Harappa signs in bricks of Raghopur

A landowner in Raghopur diara of Vaishali district may have stumbled upon Bihar's link to the Indus Valley civilisation.

By Sanjeev Kumar Verma
  • Published 8.04.17
One of the bricks found at Raghopur Diara in Vaishali district; (below) state archaeological directorate director Atul Verma explains how the proportion of thickness, width and length of the bricks are similar to those found in Harappan sites. Pictures by Sanjeev Kumar Verma

A landowner in Raghopur diara of Vaishali district may have stumbled upon Bihar's link to the Indus Valley civilisation.

Digging for piling work to build a house at the diara, around 10km north of Patna, the landowner, whose name is not being disclosed, came across thousands of large bricks. He used some and kept the rest as samples out of curiosity.

Around six months ago, the director of the state archaeological directorate, Atul Verma, visited the place and checked the samples. He carried two bricks back with him to Patna.

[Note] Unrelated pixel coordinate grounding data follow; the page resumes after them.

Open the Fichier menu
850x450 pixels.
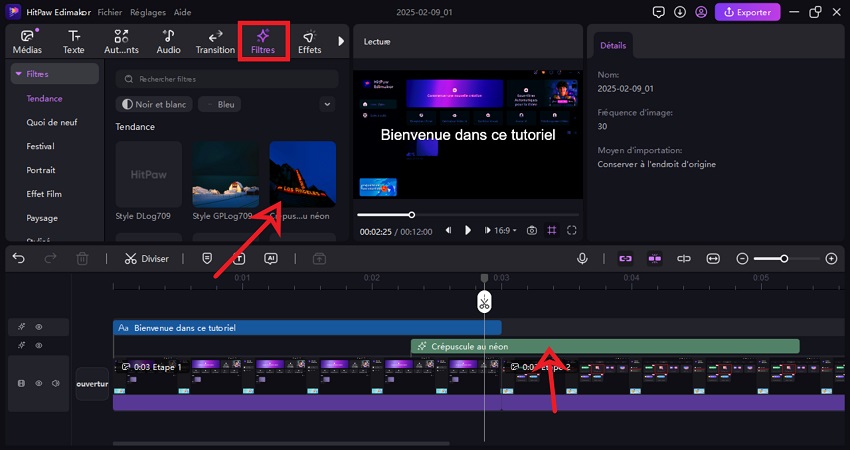click(x=111, y=12)
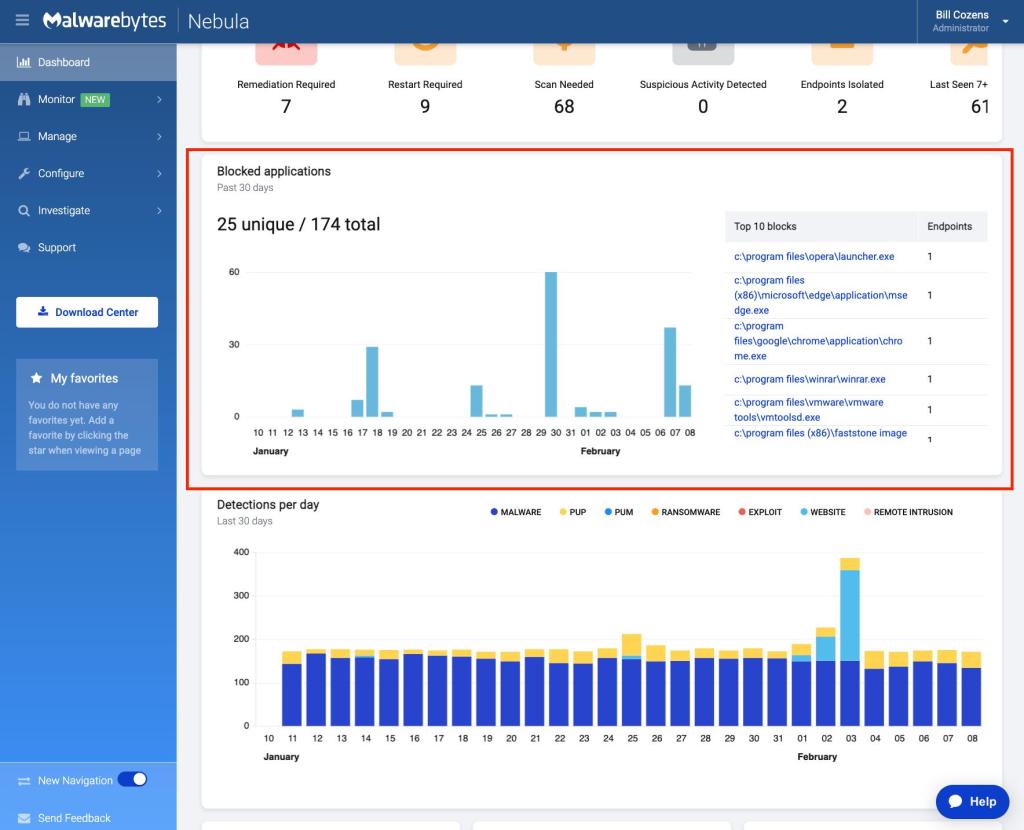Viewport: 1024px width, 830px height.
Task: Expand the Configure submenu chevron
Action: coord(159,173)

"Chief minister Nitish Kumar had asked us to visit the diara area as it is close to places of archaeological importance," Verma said. "The place is situated between Chechar in the north and Didarganj in the south, places of archaeological importance."

Chechar in Vaishali is a Neolithic site, while remains from the Mauryan period have been found during excavations at Didarganj in Patna.

Verma got the bricks tested and found that they bore similarities in thickness, width and length with those found from the Harappan sites. Bricks of both kinds have thickness, width and length in the ratio 1:2:4.

While one brick is 7.5cm thick, 15cm wide and 30cm long, another brick is 8cm thick, 16cm wide and 32cm long.

Also, the bricks at Raghopur were fire-burnt while those at the Harappan sites were sun-dried or fire-burnt.

Finding these similarities, Verma showed the bricks to experts who confirmed similarity in terms of proportion of thickness, width and length.

"During one of his visits to Patna, I showed the bricks to K.N. Dikshit, retired joint director-general of Archaeological Survey of India, considered an expert on Harappan sites," Verma said. "He confirmed similarities in dimensions."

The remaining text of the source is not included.